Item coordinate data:
+-------+

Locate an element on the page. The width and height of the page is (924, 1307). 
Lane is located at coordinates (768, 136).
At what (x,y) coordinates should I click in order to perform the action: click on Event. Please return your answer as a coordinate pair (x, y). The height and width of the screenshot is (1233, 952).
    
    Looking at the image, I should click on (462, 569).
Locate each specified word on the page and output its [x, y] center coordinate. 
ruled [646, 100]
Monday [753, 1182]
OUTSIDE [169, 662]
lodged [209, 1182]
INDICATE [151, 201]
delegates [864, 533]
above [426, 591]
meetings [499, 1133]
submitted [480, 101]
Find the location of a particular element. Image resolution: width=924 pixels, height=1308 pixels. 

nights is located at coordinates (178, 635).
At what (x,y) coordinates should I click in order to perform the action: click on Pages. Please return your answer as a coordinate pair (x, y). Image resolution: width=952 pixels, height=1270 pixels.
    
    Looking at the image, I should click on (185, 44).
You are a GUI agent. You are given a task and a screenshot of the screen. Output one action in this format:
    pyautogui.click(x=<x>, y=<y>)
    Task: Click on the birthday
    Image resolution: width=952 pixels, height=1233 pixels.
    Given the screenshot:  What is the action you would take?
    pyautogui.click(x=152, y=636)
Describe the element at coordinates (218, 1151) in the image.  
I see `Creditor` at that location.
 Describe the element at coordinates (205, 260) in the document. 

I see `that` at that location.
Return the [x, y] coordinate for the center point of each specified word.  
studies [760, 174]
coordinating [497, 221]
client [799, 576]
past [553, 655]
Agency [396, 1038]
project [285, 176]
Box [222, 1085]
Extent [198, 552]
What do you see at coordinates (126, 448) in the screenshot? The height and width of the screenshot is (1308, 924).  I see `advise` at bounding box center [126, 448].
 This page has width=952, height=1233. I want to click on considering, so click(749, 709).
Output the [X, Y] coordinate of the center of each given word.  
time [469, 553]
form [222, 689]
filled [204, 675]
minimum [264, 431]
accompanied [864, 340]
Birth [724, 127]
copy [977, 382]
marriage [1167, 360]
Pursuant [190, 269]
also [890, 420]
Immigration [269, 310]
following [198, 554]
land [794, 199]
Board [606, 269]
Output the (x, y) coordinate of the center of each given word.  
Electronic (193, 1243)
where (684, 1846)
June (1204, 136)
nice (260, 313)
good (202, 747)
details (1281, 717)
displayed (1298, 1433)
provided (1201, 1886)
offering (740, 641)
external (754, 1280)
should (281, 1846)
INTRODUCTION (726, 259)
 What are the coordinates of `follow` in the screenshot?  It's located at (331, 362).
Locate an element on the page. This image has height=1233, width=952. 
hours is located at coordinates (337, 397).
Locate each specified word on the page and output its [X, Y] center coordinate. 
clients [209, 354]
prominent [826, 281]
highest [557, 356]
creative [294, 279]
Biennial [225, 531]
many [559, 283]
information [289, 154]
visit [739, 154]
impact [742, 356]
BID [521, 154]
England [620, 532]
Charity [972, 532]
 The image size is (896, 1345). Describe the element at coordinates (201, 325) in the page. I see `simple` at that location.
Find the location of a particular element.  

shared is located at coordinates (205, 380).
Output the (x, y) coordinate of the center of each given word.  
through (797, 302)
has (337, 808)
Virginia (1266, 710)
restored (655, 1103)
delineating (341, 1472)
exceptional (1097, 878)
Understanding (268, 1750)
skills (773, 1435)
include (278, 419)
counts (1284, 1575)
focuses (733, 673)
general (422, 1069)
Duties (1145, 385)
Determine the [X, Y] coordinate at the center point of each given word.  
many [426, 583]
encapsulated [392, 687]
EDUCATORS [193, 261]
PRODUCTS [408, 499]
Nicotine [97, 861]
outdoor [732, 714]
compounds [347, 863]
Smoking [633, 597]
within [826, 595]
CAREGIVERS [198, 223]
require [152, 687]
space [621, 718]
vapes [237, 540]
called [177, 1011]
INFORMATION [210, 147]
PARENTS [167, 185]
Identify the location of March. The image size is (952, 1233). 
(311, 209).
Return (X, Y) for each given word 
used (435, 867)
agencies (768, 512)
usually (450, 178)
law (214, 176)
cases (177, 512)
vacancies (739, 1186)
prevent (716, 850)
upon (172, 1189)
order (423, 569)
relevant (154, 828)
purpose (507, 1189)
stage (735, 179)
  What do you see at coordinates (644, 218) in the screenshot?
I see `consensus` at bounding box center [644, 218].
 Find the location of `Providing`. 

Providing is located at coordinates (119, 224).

+-------+

Rewrite the records above, replacing "coordinate pair" with "point" wherever it occurs and leaving everything else unchanged.

- _Solution for this task_:
Locate an element on the page. The width and height of the page is (924, 1307). 
Lane is located at coordinates (768, 136).
At what (x,y) coordinates should I click in order to perform the action: click on Event. Please return your answer as a point (x, y). The height and width of the screenshot is (1233, 952).
    
    Looking at the image, I should click on (462, 569).
Locate each specified word on the page and output its [x, y] center coordinate. 
ruled [646, 100]
Monday [753, 1182]
OUTSIDE [169, 662]
lodged [209, 1182]
INDICATE [151, 201]
delegates [864, 533]
above [426, 591]
meetings [499, 1133]
submitted [480, 101]
Find the location of a particular element. Image resolution: width=924 pixels, height=1308 pixels. 

nights is located at coordinates (178, 635).
At what (x,y) coordinates should I click in order to perform the action: click on Pages. Please return your answer as a point (x, y). Image resolution: width=952 pixels, height=1270 pixels.
    
    Looking at the image, I should click on (185, 44).
You are a GUI agent. You are given a task and a screenshot of the screen. Output one action in this format:
    pyautogui.click(x=<x>, y=<y>)
    Task: Click on the birthday
    Image resolution: width=952 pixels, height=1233 pixels.
    Given the screenshot:  What is the action you would take?
    pyautogui.click(x=152, y=636)
Describe the element at coordinates (218, 1151) in the image.  
I see `Creditor` at that location.
 Describe the element at coordinates (205, 260) in the document. 

I see `that` at that location.
Return the [x, y] coordinate for the center point of each specified word.  
studies [760, 174]
coordinating [497, 221]
client [799, 576]
past [553, 655]
Agency [396, 1038]
project [285, 176]
Box [222, 1085]
Extent [198, 552]
What do you see at coordinates (126, 448) in the screenshot? The height and width of the screenshot is (1308, 924).  I see `advise` at bounding box center [126, 448].
 This page has width=952, height=1233. I want to click on considering, so click(749, 709).
Output the [X, Y] coordinate of the center of each given word.  
time [469, 553]
form [222, 689]
filled [204, 675]
minimum [264, 431]
accompanied [864, 340]
Birth [724, 127]
copy [977, 382]
marriage [1167, 360]
Pursuant [190, 269]
also [890, 420]
Immigration [269, 310]
following [198, 554]
land [794, 199]
Board [606, 269]
Output the (x, y) coordinate of the center of each given word.  
Electronic (193, 1243)
where (684, 1846)
June (1204, 136)
nice (260, 313)
good (202, 747)
details (1281, 717)
displayed (1298, 1433)
provided (1201, 1886)
offering (740, 641)
external (754, 1280)
should (281, 1846)
INTRODUCTION (726, 259)
 What are the coordinates of `follow` in the screenshot?  It's located at (331, 362).
Locate an element on the page. This image has height=1233, width=952. 
hours is located at coordinates (337, 397).
Locate each specified word on the page and output its [X, Y] center coordinate. 
clients [209, 354]
prominent [826, 281]
highest [557, 356]
creative [294, 279]
Biennial [225, 531]
many [559, 283]
information [289, 154]
visit [739, 154]
impact [742, 356]
BID [521, 154]
England [620, 532]
Charity [972, 532]
 The image size is (896, 1345). Describe the element at coordinates (201, 325) in the page. I see `simple` at that location.
Find the location of a particular element.  

shared is located at coordinates (205, 380).
Output the (x, y) coordinate of the center of each given word.  
through (797, 302)
has (337, 808)
Virginia (1266, 710)
restored (655, 1103)
delineating (341, 1472)
exceptional (1097, 878)
Understanding (268, 1750)
skills (773, 1435)
include (278, 419)
counts (1284, 1575)
focuses (733, 673)
general (422, 1069)
Duties (1145, 385)
Determine the [X, Y] coordinate at the center point of each given word.  
many [426, 583]
encapsulated [392, 687]
EDUCATORS [193, 261]
PRODUCTS [408, 499]
Nicotine [97, 861]
outdoor [732, 714]
compounds [347, 863]
Smoking [633, 597]
within [826, 595]
CAREGIVERS [198, 223]
require [152, 687]
space [621, 718]
vapes [237, 540]
called [177, 1011]
INFORMATION [210, 147]
PARENTS [167, 185]
Identify the location of March. The image size is (952, 1233). 
(311, 209).
Return (X, Y) for each given word 
used (435, 867)
agencies (768, 512)
usually (450, 178)
law (214, 176)
cases (177, 512)
vacancies (739, 1186)
prevent (716, 850)
upon (172, 1189)
order (423, 569)
relevant (154, 828)
purpose (507, 1189)
stage (735, 179)
  What do you see at coordinates (644, 218) in the screenshot?
I see `consensus` at bounding box center [644, 218].
 Find the location of `Providing`. 

Providing is located at coordinates (119, 224).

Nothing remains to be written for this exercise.